In 2004 Mitsubishi’s new compact car -– the Colt — goes into production at Born in the Netherlands. Again this will not be a classic B-segment car but a cross-over with a mini MPV. The Spacewagon successor, another MPV, will be more sporty next time around.

In 2005 there will be an additional version of the Colt, again a more sporty three-door, and this will be followed by redesigned Pajero, Galant and Lancer models.

“Our marketing will be much more focused on the needs of the customers and the markets,” added Jacoby.

Synergies with DaimlerChrysler, which has a 37.4% stake in Mitsubishi includes building the four-seat Smart model in the Netherlands and a 50/50 engine joint venture in Germany, MDC, with Mitsubishi development and DaimlerChrysler production techniques.

Jacoby also sees the new European block exemption rules as an opportunity rather than a threat. “I see it as very positive. You cannot protect things by regulation because this leads to an unhealthy and uneconomical situation.
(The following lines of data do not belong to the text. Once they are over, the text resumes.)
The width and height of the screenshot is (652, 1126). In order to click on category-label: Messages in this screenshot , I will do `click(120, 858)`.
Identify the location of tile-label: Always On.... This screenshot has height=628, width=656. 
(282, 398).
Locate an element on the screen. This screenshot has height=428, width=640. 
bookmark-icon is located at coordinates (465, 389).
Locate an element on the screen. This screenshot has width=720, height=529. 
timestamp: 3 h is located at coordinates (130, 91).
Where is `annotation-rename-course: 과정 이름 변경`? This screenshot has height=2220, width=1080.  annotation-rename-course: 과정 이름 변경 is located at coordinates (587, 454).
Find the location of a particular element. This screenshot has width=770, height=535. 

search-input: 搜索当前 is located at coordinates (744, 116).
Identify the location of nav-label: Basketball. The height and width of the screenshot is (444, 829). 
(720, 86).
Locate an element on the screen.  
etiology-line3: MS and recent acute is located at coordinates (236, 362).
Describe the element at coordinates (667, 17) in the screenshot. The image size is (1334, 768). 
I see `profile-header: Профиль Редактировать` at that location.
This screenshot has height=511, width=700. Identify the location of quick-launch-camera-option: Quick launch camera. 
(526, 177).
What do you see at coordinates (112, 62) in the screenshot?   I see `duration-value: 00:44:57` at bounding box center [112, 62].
Distribution costs in Europe are still too high and I think we can reduce them by up to 5%.”

Mitsubishi currently has 2,950 dealers across Europe and Jacoby said: “while we might optimise them I do not see the need for any reduction – we need better coverage in some urban areas for example.”

The UK network will grow from 136 to 150 dealers by the end of 2003.

“I am not a friend of artificially rationalising our dealer network. We rely on it to build up loyalty among our customers. We will take the opportunity under new block exemption rules to harmonise and upgrade our dealers in terms of standards and contracts and this can only strengthen the network,” Jacoby said.